Despite this, IAAF president Primo Nebiolo personally opposed the selection, arguing that the city was not large or world-famous enough to be an appropriate host city for the event. Over the next two years, Nebiolo lobbied several times to have the games pulled from the city, in turn causing difficulties for the city in securing sufficient funding from corporate and government sponsors. As late as ten days before the event was to begin, the event still faced a significant budget gap in its broadcasting contracts, with Nebiolo again threatening to pull the games from the city before a last-minute donation from the Canadian Track and Field Association covered the shortfall.

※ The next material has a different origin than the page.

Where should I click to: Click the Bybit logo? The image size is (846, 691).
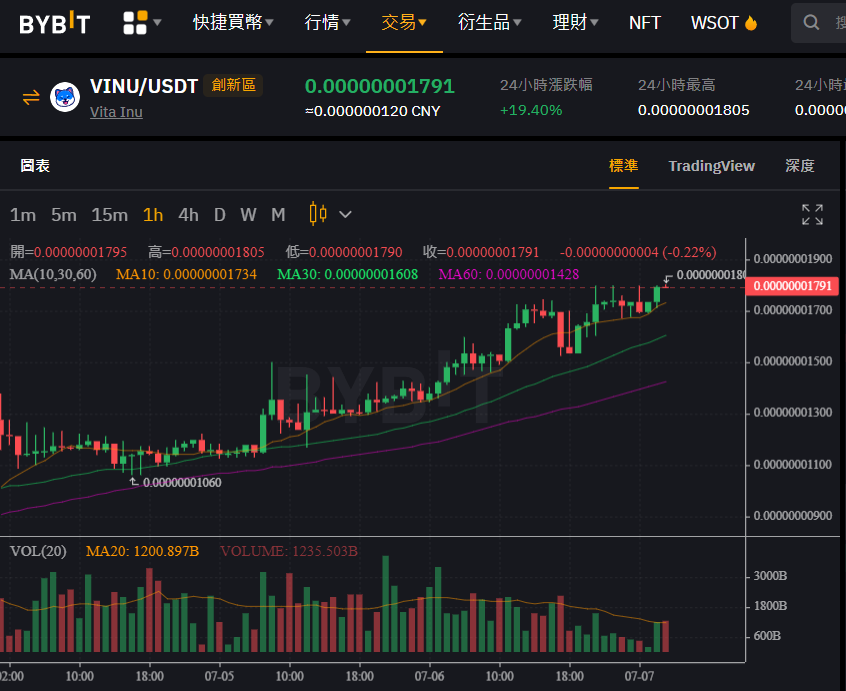pos(54,23)
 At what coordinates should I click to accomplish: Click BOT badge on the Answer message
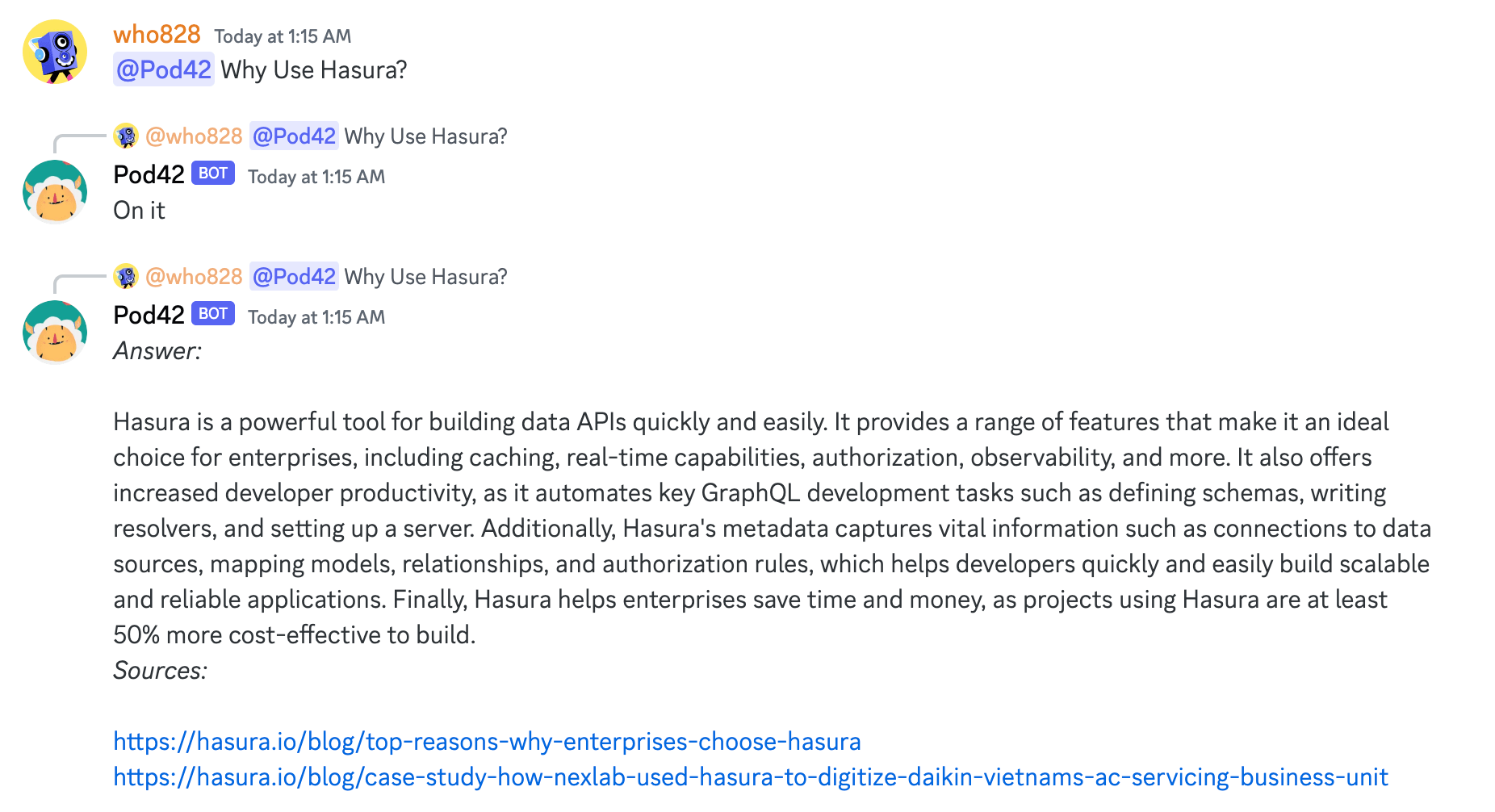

Once the games started, however, Nebiolo was more positive, stating that the games benefited from being held in a smaller centre that was able to provide an athlete-centred experience and had the community spirit to draw on a huge base of volunteers.

The city's Northern Lights Festival Boréal was held concurrently to serve as the championships' cultural festival. CBC Television and MCTV acted as the host broadcasters.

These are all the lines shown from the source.